YOUR ASSIGNMENT:
Scan the entries and copy each line where the word "titkokat" is present.

Pixel coordinate grounding data:
+---+
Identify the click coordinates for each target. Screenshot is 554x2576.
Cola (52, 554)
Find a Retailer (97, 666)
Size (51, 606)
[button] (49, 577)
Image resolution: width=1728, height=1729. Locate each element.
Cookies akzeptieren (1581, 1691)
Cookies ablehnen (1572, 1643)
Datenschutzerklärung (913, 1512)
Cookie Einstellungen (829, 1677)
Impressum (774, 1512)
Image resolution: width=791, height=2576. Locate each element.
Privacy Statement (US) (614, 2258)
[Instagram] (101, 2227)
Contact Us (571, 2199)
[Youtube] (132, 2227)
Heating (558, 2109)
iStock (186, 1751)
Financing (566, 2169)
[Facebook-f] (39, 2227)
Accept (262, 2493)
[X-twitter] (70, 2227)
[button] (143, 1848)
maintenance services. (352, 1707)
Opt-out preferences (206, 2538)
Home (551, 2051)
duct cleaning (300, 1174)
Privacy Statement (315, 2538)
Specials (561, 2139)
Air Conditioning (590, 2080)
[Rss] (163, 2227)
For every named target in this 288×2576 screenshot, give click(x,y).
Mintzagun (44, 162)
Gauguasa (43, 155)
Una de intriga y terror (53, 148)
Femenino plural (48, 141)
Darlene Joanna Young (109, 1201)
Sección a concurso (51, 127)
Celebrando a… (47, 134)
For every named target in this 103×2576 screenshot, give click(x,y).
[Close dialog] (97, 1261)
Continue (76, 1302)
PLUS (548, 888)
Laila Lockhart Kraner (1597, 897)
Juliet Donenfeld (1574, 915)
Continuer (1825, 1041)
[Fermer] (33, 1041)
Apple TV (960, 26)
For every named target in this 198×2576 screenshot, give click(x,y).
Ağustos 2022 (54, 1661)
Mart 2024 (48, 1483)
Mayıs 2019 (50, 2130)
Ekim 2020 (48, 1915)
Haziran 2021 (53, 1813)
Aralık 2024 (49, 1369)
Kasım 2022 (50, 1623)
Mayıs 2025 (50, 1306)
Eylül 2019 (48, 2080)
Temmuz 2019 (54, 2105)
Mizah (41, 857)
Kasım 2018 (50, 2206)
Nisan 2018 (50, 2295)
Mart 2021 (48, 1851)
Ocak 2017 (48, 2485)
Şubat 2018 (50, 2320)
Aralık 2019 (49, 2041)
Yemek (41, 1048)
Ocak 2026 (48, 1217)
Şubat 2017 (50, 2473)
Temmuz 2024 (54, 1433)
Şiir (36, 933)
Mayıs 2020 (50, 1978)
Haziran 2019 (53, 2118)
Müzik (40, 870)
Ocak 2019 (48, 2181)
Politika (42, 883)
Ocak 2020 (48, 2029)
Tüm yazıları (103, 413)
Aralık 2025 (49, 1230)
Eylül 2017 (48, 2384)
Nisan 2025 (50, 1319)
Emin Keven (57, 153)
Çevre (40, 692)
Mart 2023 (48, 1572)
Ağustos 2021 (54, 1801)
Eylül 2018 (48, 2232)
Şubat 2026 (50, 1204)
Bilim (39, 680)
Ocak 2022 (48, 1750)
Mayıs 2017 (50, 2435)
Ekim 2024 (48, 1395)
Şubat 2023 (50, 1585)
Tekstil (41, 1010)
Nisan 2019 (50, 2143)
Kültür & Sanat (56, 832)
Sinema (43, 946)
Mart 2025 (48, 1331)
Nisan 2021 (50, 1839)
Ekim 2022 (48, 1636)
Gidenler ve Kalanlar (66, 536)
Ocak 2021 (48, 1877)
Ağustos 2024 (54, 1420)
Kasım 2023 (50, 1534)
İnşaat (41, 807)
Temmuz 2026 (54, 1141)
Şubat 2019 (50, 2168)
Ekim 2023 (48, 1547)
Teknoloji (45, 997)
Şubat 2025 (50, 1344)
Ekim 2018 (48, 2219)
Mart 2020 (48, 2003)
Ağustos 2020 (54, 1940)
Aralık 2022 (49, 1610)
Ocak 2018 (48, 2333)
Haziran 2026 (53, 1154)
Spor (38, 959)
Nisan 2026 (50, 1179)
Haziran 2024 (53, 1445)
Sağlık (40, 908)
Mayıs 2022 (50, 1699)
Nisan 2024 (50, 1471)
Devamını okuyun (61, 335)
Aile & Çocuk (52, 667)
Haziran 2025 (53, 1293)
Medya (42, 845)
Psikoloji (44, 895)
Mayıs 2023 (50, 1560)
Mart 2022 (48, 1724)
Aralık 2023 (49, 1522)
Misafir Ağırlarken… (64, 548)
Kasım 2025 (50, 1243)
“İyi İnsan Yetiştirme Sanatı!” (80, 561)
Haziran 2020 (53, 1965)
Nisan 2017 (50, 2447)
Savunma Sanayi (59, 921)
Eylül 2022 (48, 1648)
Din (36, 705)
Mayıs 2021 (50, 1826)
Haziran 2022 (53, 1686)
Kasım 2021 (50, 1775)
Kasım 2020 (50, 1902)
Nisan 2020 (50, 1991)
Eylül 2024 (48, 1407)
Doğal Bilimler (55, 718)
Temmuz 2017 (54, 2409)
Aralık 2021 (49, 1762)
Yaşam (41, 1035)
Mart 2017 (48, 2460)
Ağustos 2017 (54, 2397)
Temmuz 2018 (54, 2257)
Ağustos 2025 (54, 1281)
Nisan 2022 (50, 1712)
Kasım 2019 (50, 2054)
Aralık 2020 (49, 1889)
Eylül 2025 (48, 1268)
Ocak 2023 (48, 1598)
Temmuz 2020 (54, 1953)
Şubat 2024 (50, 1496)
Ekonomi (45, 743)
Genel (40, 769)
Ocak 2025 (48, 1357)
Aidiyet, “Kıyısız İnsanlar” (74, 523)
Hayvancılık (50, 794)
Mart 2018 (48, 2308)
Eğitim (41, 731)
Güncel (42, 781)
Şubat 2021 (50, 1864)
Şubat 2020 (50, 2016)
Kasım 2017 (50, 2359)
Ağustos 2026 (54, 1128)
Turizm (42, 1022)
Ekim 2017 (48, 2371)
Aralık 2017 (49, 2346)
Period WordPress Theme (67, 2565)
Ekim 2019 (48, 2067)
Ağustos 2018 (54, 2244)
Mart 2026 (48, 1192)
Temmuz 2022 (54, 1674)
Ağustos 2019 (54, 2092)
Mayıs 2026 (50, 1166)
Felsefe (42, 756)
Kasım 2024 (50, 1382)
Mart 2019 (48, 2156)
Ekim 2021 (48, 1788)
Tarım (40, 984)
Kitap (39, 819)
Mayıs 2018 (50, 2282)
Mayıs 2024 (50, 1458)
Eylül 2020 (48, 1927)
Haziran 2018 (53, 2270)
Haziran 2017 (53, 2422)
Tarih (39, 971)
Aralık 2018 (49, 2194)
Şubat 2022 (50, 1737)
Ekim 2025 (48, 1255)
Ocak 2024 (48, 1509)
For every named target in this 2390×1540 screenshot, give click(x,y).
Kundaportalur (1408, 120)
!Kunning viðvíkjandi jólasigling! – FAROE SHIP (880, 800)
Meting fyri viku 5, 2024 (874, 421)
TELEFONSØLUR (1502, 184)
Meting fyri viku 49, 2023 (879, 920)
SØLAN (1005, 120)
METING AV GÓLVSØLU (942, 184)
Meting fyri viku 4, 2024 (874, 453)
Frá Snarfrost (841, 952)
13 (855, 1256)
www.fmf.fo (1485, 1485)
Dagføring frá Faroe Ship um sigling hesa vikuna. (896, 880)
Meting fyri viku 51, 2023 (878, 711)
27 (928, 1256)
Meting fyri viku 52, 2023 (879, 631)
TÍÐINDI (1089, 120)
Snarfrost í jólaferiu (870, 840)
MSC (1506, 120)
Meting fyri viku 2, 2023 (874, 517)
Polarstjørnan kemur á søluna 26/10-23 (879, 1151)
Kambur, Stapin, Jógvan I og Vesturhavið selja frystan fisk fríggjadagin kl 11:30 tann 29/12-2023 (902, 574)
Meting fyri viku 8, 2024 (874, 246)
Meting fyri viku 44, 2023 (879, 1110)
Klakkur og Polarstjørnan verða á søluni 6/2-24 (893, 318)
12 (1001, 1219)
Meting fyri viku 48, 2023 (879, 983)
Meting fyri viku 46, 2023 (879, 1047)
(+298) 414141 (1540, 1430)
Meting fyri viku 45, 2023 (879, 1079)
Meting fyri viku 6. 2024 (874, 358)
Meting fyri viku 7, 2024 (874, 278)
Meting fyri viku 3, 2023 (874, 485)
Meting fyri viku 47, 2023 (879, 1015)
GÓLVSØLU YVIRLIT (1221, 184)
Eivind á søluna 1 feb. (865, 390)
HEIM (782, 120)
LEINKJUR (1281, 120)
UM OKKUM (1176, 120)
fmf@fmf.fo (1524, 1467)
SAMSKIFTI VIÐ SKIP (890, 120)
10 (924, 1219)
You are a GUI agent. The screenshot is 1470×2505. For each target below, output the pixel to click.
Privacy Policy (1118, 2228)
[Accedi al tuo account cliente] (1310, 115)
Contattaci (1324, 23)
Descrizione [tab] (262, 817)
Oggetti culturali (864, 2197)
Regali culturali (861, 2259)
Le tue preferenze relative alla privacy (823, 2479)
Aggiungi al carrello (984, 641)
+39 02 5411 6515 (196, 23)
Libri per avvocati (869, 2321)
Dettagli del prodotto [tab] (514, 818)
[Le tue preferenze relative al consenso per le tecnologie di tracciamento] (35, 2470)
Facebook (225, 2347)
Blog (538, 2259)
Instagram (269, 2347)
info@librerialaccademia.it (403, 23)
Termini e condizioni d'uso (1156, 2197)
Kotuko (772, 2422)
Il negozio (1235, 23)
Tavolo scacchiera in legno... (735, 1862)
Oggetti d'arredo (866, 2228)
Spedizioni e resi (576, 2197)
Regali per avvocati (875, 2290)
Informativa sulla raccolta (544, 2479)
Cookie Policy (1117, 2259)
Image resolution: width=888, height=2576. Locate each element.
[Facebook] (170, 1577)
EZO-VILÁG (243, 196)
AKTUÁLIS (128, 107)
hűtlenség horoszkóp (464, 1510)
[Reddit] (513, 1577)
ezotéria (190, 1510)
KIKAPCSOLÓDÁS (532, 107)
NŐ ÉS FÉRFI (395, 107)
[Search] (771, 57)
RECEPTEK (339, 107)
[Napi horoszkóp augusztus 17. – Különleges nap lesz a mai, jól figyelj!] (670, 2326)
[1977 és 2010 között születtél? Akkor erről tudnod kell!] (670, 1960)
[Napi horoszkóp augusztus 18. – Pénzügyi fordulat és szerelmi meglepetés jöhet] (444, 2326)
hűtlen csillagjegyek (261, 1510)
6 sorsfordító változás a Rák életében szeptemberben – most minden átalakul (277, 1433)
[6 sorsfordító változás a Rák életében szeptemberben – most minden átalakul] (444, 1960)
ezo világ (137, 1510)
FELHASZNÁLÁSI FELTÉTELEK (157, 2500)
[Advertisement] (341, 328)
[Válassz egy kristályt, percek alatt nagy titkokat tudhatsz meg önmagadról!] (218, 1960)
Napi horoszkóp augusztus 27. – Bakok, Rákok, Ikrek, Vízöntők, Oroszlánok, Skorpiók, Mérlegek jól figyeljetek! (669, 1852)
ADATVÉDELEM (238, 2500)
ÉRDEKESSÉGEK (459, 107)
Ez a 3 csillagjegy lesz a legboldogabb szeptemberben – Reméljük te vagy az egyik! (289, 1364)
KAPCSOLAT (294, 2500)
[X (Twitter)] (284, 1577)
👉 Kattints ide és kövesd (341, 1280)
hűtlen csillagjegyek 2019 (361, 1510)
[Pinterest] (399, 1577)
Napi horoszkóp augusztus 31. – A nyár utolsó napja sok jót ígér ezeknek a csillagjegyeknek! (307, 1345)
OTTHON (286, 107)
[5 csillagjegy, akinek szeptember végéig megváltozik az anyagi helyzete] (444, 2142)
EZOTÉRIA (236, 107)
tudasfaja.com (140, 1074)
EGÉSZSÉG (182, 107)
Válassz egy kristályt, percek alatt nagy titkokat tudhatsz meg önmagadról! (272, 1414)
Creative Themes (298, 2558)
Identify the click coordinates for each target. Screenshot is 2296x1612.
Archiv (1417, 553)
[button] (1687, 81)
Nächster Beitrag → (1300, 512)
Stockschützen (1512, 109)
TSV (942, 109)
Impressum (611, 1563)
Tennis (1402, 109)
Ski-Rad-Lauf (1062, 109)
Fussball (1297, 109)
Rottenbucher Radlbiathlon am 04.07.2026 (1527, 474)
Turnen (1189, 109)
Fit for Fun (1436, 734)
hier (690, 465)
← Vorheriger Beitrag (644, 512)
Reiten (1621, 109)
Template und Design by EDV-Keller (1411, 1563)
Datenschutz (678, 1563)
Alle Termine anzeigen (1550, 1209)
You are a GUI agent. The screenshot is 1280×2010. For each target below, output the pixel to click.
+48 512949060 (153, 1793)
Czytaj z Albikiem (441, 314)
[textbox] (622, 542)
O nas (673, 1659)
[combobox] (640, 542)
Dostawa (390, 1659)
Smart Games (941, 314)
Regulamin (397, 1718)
+---+
TASK RESPONSE:
[Válassz egy kristályt, percek alatt nagy titkokat tudhatsz meg önmagadról!] (218, 1960)
Válassz egy kristályt, percek alatt nagy titkokat tudhatsz meg önmagadról! (272, 1414)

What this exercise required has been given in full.